As if to make up for the momentary reprise, we are treated with “Singularity,” an absolute behemoth of a track with some vicious, skull smashing heaviness that also happens to be the longest song on the album. It is a monster, and probably my favorite song on display. “Minor Earth, Major Skies” is another heavy one, with blistering, frenetic leads complimented by the ever shifting rhythmic chaos. The way the soothing lead melodies play off of the ferocious vocals is particularly awe inspiring on this song, and the inclusion of some spoken words towards the latter half really help to build momentum. “Stoic Resignation” begins all guns blazing with utterly blistering time changes and relentless snare drum blasting, soon shifting into an extended buildup that leads to a beautiful passage where the clean vocals shine, with enchanting melodies that really tug at the emotional triggers in a way no other song on the release does.

“Foreclosure” is another slow, instrumental prelude to the final track.
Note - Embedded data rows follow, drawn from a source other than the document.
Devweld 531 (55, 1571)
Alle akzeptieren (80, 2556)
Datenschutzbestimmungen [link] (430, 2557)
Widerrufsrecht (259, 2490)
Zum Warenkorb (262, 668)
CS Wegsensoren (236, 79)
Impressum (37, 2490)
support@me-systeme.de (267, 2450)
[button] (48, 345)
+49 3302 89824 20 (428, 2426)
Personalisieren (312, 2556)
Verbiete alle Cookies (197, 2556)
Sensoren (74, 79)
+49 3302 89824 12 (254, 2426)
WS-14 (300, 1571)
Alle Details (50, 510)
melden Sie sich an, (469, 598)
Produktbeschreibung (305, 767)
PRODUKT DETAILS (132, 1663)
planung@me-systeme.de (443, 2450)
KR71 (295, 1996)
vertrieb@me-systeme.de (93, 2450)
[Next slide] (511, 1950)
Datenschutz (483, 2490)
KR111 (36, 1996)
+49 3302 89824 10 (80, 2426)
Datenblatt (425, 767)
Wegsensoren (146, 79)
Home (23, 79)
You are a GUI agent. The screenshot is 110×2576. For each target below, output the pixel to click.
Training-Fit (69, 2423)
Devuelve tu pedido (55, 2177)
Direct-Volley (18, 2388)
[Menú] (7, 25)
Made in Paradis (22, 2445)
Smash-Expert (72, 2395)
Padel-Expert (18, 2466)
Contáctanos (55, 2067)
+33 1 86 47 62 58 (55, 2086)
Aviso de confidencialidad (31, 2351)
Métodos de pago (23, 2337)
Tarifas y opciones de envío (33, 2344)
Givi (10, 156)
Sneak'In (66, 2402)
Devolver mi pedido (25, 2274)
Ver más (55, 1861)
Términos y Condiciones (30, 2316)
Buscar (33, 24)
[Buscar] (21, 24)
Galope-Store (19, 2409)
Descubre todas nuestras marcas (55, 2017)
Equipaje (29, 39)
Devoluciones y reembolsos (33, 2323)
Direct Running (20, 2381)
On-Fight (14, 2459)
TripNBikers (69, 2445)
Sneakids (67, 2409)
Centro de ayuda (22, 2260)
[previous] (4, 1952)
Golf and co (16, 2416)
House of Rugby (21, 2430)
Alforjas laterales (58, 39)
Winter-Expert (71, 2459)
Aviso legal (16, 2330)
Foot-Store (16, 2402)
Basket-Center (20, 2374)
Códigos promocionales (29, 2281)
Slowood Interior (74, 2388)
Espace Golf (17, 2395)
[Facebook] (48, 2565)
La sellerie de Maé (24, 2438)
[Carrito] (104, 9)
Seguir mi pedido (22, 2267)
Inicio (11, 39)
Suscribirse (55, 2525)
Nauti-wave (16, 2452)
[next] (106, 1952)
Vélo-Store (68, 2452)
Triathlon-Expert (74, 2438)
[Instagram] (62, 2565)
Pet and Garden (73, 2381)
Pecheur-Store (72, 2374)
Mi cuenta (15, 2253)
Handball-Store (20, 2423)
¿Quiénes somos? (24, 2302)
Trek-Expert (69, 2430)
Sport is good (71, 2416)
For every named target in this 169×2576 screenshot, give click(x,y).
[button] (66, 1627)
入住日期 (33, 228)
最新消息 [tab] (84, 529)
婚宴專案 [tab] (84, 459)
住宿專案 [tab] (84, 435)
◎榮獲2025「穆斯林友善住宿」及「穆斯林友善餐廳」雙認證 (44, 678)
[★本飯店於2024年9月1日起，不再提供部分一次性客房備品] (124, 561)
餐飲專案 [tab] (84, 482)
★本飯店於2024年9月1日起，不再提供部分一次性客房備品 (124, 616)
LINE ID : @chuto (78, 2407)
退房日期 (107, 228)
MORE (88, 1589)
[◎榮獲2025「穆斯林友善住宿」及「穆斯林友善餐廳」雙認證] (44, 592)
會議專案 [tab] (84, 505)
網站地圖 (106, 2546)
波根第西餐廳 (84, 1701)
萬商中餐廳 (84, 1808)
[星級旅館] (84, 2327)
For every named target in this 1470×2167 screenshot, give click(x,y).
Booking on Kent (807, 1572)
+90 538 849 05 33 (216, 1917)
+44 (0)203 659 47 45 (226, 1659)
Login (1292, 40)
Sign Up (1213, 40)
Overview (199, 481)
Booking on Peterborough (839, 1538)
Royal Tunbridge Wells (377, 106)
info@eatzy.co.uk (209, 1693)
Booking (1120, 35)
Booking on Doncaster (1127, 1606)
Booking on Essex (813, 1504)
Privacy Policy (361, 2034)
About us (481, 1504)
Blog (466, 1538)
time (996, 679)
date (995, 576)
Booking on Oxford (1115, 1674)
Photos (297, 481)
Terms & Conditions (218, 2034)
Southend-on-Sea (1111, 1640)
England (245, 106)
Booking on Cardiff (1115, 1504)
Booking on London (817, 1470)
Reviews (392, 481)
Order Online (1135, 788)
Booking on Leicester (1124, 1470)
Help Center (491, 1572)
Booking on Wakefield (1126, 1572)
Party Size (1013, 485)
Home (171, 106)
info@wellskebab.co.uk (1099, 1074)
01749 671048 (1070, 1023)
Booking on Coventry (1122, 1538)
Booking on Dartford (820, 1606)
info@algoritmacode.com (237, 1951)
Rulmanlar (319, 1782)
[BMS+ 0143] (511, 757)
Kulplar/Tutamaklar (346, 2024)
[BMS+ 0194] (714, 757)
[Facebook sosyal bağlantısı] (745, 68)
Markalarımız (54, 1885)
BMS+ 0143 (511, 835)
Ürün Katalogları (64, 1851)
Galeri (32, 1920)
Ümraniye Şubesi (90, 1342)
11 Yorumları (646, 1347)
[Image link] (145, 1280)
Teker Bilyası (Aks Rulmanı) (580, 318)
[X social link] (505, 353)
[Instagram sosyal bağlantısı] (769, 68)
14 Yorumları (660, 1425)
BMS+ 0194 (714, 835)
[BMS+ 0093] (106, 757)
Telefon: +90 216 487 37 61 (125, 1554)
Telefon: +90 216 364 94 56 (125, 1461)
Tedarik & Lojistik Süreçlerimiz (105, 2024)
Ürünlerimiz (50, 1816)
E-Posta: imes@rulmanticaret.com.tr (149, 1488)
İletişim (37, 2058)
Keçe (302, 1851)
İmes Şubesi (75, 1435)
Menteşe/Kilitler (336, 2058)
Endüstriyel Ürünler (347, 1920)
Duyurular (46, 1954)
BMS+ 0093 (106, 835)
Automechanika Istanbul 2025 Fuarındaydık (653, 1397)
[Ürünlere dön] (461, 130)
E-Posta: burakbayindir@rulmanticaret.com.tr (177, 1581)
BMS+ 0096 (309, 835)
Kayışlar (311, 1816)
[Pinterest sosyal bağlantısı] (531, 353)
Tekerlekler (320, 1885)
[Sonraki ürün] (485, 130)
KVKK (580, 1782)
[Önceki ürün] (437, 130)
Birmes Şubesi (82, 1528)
It serves really as the first two minutes of “Sketches of a Motionless Statue,” both of which blend together to create an expectedly effective conclusion, with the band’s now standard mind boggling musical twists and turns reaching a shattering climax. The harsh vocals give way at last to the cleans, and the song ends abruptly with soaring melodies and powerful percussion. Production wise, this is a gorgeous sounding progressive metal album. It’s always tough to balance the usual pristine production needed to get the most out of a highly technical release, with the extreme metal tendencies that some of these genre-fusing groups go for. Textures have succeed on all fronts, and each instrument is clear and precise without sacrificing heaviness. Simply put, Duality is an astounding album, one that every metal head needs to invest their money, and most importantly, time into. It is an exhausting, epic, memorable journey, one you will not regret taking.